It's Such a Beautiful Day

It's Such a Beautiful Day ★★★★★

“Bill dropped his keys on the counter, and stood there staring at them, suddenly thinking about all the times he had thrown his keys there before, and how many days of his life were wasted repeating the same tasks and rituals in his apartment, and then he wondered if in reality this was his life and the unusual part was his time spent doing other things.”
#4 on Berken's Favorite Movies Of 2012
#25 on Berken's Favorite Movies Of All Time

Even if it had nothing else going for it, the unique visual language that Such A Beautiful Day invents - a combination of childishly simple animation, unsettling images taken with an outdated camera of which only a few still exist worldwide, and an old-fashioned projection effect used to frame the images for maximum effect - would be enough to make it a singular entity in film history.

But that isn't what broke me emotionally after first viewing or persuaded me to come back for a second masochistic experience an hour later, demolishing my psyche even further. It's the story of a man whose mental health slowly relents to flawed genes that have long pre-ordained his fate, told through the type of spare, seemingly minor, yet telling and often hilarious details that are more characteristic of a short story than most movies.

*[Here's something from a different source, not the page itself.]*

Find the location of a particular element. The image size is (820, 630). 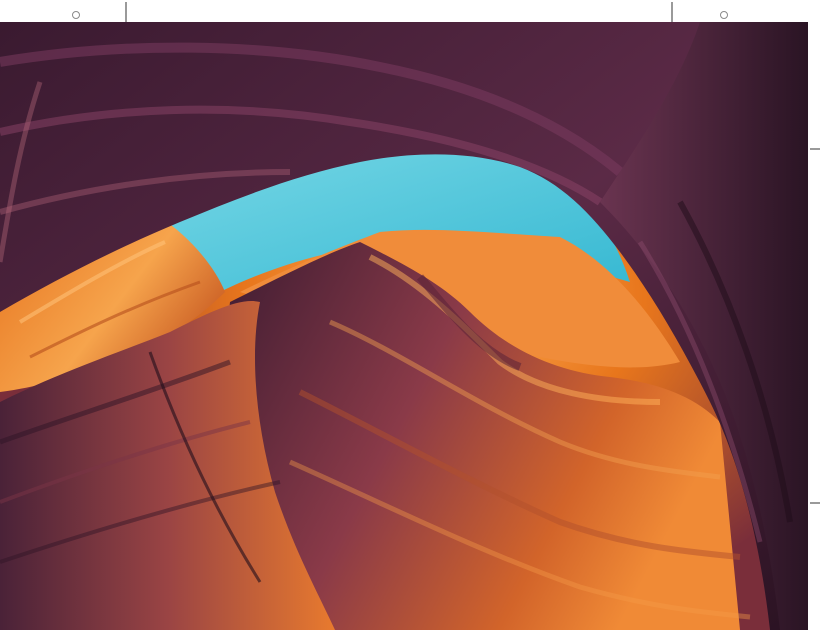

It's how the movie keeps you on a razor's edge, never letting the viewer off light by allowing comfortable classification as a dark comedy or a humanist tragedy. It's the best ending of a movie this year, simultaneously encouraging the viewer to feel both emotions in equal measure.

A minimalist cartoon that admires the beauty of the universe through the eyes of a sick man, It's Such A Beautiful Day is the kind of movie that imprints on your mind and stays there. I don't expect I'll ever forget it.